--- START ---
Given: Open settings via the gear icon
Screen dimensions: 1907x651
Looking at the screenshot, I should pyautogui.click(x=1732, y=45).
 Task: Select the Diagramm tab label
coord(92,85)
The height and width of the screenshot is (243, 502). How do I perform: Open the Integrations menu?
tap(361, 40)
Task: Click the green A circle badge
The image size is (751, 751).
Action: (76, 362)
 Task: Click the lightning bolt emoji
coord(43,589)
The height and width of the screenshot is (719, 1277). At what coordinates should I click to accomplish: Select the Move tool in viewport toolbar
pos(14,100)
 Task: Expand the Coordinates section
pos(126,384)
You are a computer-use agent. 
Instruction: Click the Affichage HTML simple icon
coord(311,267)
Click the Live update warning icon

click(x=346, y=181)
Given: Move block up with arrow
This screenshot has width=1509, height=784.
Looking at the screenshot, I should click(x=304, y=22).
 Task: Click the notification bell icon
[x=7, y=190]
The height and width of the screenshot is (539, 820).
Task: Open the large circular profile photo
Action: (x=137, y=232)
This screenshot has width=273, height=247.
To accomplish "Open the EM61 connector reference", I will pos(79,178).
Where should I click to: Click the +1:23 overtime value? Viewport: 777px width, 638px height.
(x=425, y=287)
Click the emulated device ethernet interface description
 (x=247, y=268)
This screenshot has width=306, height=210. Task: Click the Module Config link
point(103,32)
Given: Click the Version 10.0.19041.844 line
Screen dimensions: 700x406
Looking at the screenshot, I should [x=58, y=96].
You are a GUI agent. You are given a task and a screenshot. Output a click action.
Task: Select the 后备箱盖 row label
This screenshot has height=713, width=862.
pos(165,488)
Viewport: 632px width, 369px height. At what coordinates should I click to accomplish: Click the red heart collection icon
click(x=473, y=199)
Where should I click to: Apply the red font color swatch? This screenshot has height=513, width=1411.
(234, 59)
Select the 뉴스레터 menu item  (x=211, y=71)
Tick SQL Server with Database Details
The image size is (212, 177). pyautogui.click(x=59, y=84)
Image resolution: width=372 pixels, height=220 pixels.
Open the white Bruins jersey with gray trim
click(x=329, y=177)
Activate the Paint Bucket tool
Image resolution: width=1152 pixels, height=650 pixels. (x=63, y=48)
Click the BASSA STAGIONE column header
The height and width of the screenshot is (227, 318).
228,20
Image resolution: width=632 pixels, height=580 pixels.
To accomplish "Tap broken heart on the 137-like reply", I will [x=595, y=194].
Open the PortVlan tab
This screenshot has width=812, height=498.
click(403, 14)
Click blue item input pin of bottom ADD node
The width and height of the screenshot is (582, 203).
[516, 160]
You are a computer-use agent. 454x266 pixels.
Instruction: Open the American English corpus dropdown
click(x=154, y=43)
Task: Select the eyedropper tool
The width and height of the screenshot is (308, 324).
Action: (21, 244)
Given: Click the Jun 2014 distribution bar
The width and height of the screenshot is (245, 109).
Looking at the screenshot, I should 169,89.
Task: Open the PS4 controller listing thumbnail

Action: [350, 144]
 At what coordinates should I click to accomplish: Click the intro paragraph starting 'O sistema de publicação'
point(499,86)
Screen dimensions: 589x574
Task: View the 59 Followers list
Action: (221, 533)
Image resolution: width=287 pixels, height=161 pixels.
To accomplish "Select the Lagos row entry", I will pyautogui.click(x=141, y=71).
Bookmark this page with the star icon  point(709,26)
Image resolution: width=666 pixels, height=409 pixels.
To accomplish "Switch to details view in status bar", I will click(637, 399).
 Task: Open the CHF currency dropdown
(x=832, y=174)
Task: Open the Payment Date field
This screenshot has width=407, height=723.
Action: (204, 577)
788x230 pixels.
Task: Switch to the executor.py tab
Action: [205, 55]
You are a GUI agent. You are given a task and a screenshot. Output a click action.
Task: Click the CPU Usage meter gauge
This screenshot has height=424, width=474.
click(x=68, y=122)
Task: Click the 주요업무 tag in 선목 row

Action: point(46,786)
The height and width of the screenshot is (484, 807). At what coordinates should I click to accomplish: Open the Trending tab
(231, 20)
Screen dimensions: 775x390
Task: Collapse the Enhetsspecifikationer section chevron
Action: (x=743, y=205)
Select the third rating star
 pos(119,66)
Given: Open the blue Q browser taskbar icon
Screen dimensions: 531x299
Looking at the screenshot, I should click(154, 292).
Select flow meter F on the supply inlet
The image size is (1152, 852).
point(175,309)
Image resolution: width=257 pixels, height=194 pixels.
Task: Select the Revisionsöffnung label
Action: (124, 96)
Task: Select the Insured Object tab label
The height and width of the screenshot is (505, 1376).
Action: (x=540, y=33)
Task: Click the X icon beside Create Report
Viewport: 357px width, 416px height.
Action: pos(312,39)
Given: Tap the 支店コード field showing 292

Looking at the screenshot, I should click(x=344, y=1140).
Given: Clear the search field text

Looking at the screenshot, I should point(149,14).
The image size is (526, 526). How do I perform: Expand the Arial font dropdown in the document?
--- END ---
▶ _Exercise description_
Where the material contains a line with "blue", return that line.

▶ _Task result_
Click blue item input pin of bottom ADD node
Given: Open the blue Q browser taskbar icon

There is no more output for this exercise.